►
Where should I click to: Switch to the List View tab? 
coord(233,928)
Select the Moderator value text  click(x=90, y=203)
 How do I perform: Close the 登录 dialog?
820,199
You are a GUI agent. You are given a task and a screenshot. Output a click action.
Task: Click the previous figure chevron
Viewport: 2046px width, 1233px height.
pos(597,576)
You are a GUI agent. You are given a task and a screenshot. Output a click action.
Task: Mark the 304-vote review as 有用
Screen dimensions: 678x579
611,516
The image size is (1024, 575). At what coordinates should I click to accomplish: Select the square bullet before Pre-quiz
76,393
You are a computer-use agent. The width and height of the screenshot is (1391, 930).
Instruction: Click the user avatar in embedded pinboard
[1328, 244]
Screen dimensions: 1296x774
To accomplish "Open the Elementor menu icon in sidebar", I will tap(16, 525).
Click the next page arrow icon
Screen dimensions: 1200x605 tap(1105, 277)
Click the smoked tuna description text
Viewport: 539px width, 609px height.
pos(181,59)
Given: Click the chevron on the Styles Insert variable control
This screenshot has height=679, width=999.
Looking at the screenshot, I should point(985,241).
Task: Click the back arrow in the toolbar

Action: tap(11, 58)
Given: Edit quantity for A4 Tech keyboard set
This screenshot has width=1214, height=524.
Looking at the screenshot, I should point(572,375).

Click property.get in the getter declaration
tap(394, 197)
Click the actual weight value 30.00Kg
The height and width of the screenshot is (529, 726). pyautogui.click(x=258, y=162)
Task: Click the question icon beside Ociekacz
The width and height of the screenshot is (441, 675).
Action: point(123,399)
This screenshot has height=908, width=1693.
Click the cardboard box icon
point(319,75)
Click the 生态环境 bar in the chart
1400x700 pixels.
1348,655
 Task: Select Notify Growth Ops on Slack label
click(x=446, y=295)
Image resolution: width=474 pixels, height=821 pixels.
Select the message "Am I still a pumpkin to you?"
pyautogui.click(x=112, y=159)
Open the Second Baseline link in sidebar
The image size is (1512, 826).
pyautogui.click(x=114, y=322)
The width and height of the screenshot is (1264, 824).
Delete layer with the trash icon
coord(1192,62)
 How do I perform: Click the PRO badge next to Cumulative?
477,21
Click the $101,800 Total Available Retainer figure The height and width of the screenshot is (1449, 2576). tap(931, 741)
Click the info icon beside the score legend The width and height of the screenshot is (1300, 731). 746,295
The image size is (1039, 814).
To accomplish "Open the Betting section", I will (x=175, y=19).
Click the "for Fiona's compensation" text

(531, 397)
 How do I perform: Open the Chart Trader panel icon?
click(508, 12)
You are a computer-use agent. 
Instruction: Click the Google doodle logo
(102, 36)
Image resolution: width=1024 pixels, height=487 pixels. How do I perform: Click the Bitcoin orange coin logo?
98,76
◄
## [WHAT TO WORK ON]
Using the data above, restate word for word the lines from its opening line through the line that contains "Given: Edit quantity for A4 Tech keyboard set", and no more.

## [ANSWER AREA]
Where should I click to: Switch to the List View tab? 
coord(233,928)
Select the Moderator value text  click(x=90, y=203)
 How do I perform: Close the 登录 dialog?
820,199
You are a GUI agent. You are given a task and a screenshot. Output a click action.
Task: Click the previous figure chevron
Viewport: 2046px width, 1233px height.
pos(597,576)
You are a GUI agent. You are given a task and a screenshot. Output a click action.
Task: Mark the 304-vote review as 有用
Screen dimensions: 678x579
611,516
The image size is (1024, 575). At what coordinates should I click to accomplish: Select the square bullet before Pre-quiz
76,393
You are a computer-use agent. The width and height of the screenshot is (1391, 930).
Instruction: Click the user avatar in embedded pinboard
[1328, 244]
Screen dimensions: 1296x774
To accomplish "Open the Elementor menu icon in sidebar", I will tap(16, 525).
Click the next page arrow icon
Screen dimensions: 1200x605 tap(1105, 277)
Click the smoked tuna description text
Viewport: 539px width, 609px height.
pos(181,59)
Given: Click the chevron on the Styles Insert variable control
This screenshot has height=679, width=999.
Looking at the screenshot, I should point(985,241).
Task: Click the back arrow in the toolbar

Action: tap(11, 58)
Given: Edit quantity for A4 Tech keyboard set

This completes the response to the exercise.